* Stored records *
★ ★ ★
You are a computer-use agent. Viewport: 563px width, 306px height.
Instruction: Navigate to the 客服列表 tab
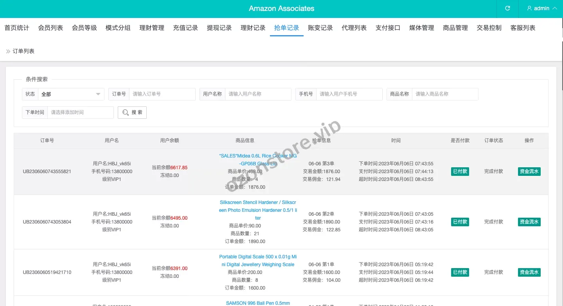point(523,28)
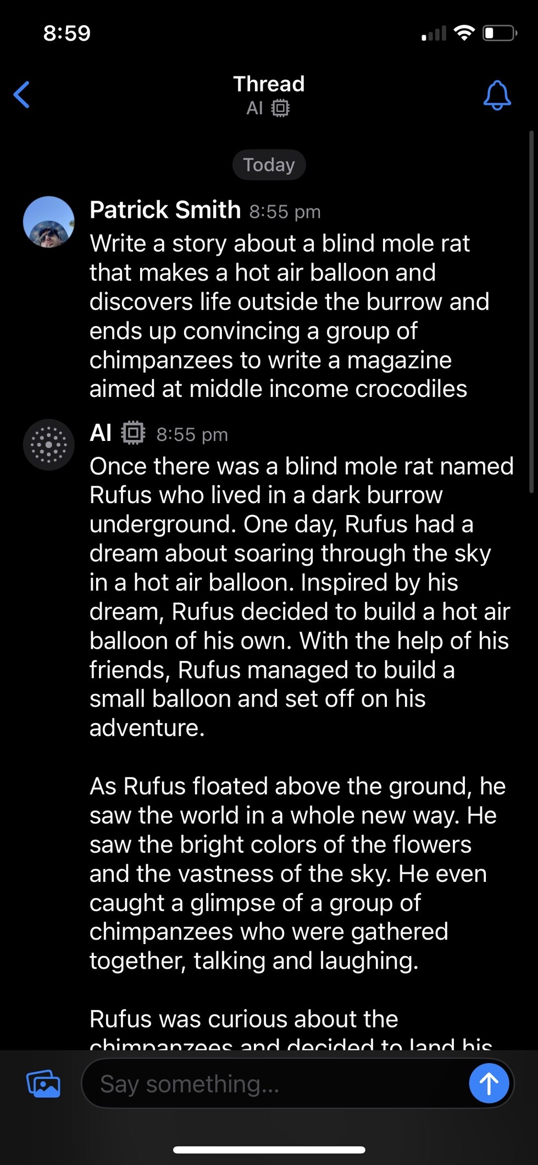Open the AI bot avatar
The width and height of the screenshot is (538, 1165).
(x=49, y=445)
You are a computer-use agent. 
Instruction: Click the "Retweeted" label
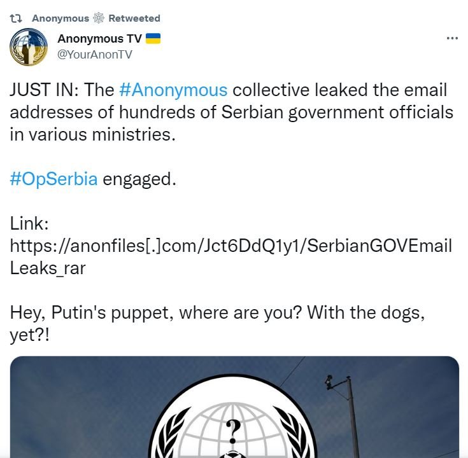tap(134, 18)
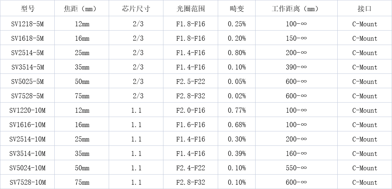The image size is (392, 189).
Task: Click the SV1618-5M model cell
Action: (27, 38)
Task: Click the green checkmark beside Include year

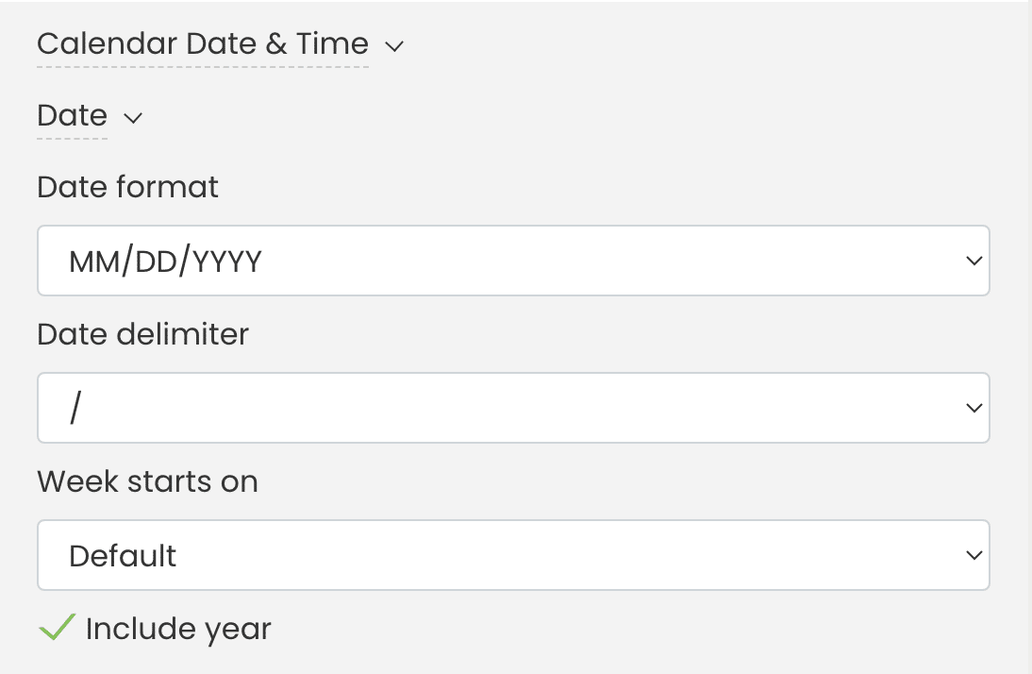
★ ★ ★
* Task instructions *
Reproduce the records verbatim, omitting all images they contain.

* Answer to this problem *
You are a computer-use agent. Viewport: 563px width, 306px height.
Instruction: Navigate to the 客服列表 tab
point(523,28)
Open the AI bot avatar
The width and height of the screenshot is (538, 1165).
(x=49, y=445)
You are a computer-use agent. 
Instruction: Click the "Retweeted" label
tap(134, 18)
The image size is (392, 189).
Task: Click the SV1618-5M model cell
Action: (27, 38)
Task: Click the green checkmark beside Include year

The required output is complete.